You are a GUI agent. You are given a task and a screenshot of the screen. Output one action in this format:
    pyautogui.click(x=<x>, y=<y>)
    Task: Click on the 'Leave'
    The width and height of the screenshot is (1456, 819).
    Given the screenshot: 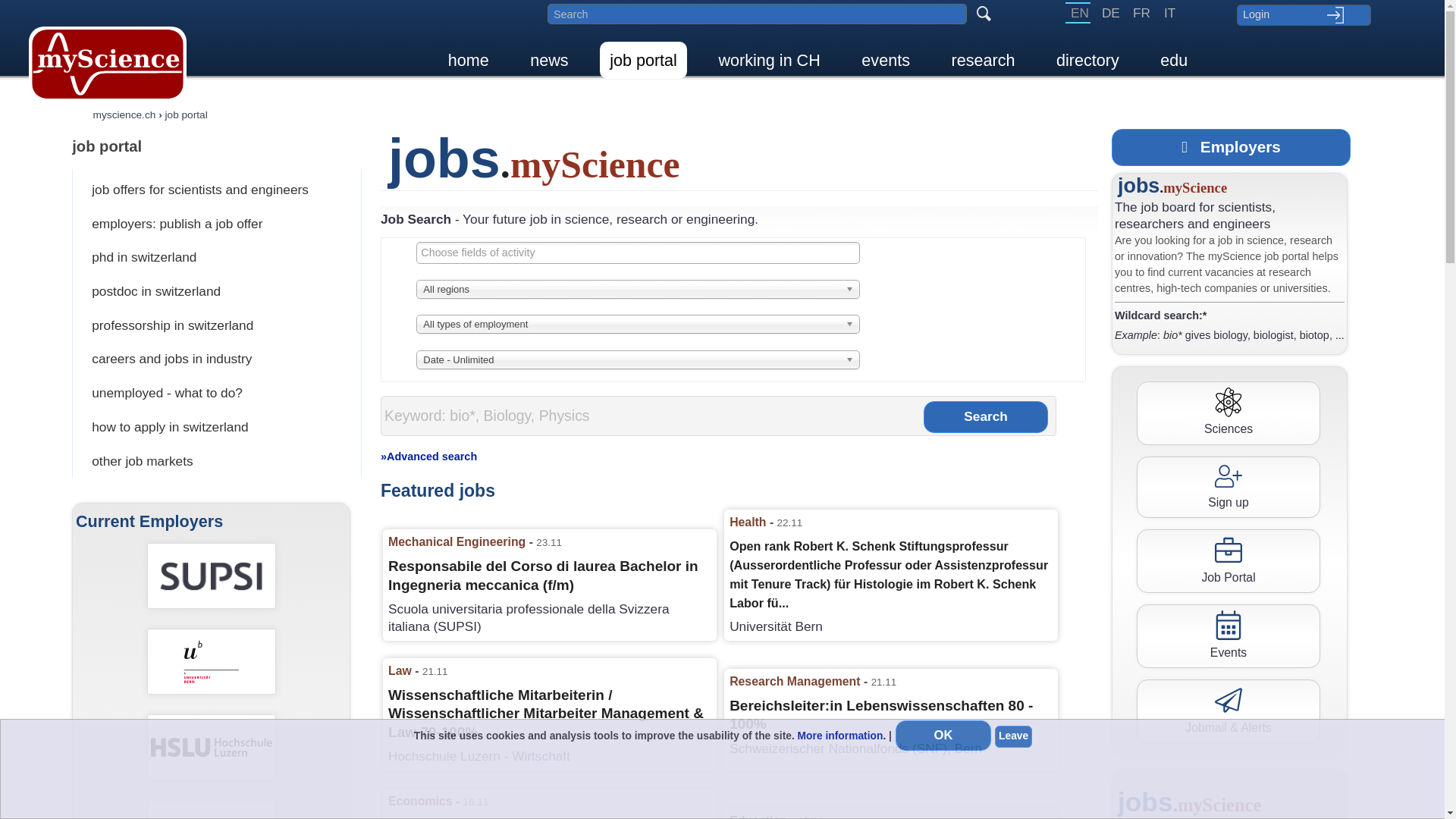 What is the action you would take?
    pyautogui.click(x=1013, y=734)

PROBLEM TO SOLVE:
Rewrite the records from the first line through the line that contains "The width and", changing "screenshot" to "screen capture" and keeping everything else the same.

EXPECTED ANSWER:
You are a GUI agent. You are given a task and a screen capture of the screen. Output one action in this format:
    pyautogui.click(x=<x>, y=<y>)
    Task: Click on the 'Leave'
    The width and height of the screen capture is (1456, 819).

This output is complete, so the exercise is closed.